We hebben het vandaag over de spreidingswet. Die gaat alleen over het onderdeel asielopvang, maar we moeten het uiteraard wel in samenhang bezien. De staatssecretaris en zijn ambtenaren zijn dag en nacht bezig om bestuurders te bellen en te smeken om opvangplekken ter beschikking te stellen. Gisteren riep de VVD-burgemeester van Cranendonck, waar Budel ligt, het andere aanmeldcentrum, de Eerste Kamer nog op om voor de wet te stemmen. Ook de voorzitter van het Veiligheidsberaad, de VVD-burgemeester uit Dordrecht, deed eenzelfde oproep.

Voorzitter. Voor de fractie van D66 is de huidige situatie onacceptabel. Maar er is een mogelijke uitweg uit deze hele opvangcrisis. Dat is het wetsvoorstel dat in de Tweede Kamer is aanvaard, dat overigens ook nog verbeterd is, en dat we vandaag bespreken. Maar het moet gezegd worden: dit wetsvoorstel is natuurlijk wel onderdeel van een heel politiek debat geworden. Sommige politieke partijen willen doen geloven dat het spreiden van asielzoekers op een eerlijke manier over Nederland niet kan, tenzij het aantal mensen dat asiel aanvraagt drastisch vermindert. Natuurlijk is het zo dat als er minder mensen binnenkomen, er ook minder druk op de verdeling staat, maar in Europees verband is men druk doende om extra maatregelen uit te werken en in te voeren.
++++++++++
[OPDRACHTEN]
• a. Druk het gedeelte van de tekst over de spreidingswet af dat begint met "Voorzitter. Voor de" en doorloopt tot en met "in te voeren.".
• b. Noem alle aardrijkskundige namen (van plaatsen, gemeenten of landen) die in de tekst over de spreidingswet voorkomen.
• c. Schrijf het vervolg van de tekst over de spreidingswet, aansluitend op de laatste zin.

[HET MATERIAAL]
++++++++++
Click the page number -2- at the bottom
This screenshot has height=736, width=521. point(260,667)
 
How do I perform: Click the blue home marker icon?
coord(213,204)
++++++++++
[ANTWOORDEN]
• a.
Voorzitter. Voor de fractie van D66 is de huidige situatie onacceptabel. Maar er is een mogelijke uitweg uit deze hele opvangcrisis. Dat is het wetsvoorstel dat in de Tweede Kamer is aanvaard, dat overigens ook nog verbeterd is, en dat we vandaag bespreken. Maar het moet gezegd worden: dit wetsvoorstel is natuurlijk wel onderdeel van een heel politiek debat geworden. Sommige politieke partijen willen doen geloven dat het spreiden van asielzoekers op een eerlijke manier over Nederland niet kan, tenzij het aantal mensen dat asiel aanvraagt drastisch vermindert. Natuurlijk is het zo dat als er minder mensen binnenkomen, er ook minder druk op de verdeling staat, maar in Europees verband is men druk doende om extra maatregelen uit te werken en in te voeren.

• b. Cranendonck, Budel, Dordrecht, Nederland

• c.
Tijdens de deskundigenbijeenkomst hier in de Eerste Kamer hebben verschillende experts naar voren gebracht dat als we in Nederland de verdeling van opvangplekken met de spreidingswet degelijk hebben geregeld en die opvang kwalitatief fatsoenlijk is, er helemaal geen aanzuigende werking optreedt. Mevrouw Kaljouw stelde daar een vraag over, maar de deskundigen laten ons weten dat dat niet zo is. Dat blijkt overigens ook uit wetenschappelijk onderzoek dat het WODC heeft gedaan. Maar volledigheidshalve wil ik toch aan de staatssecretaris vragen om nog eens te bevestigen dat het angstbeeld dat het aannemen van de spreidingswet een aanzuigende werking heeft, niet op feiten is gebaseerd.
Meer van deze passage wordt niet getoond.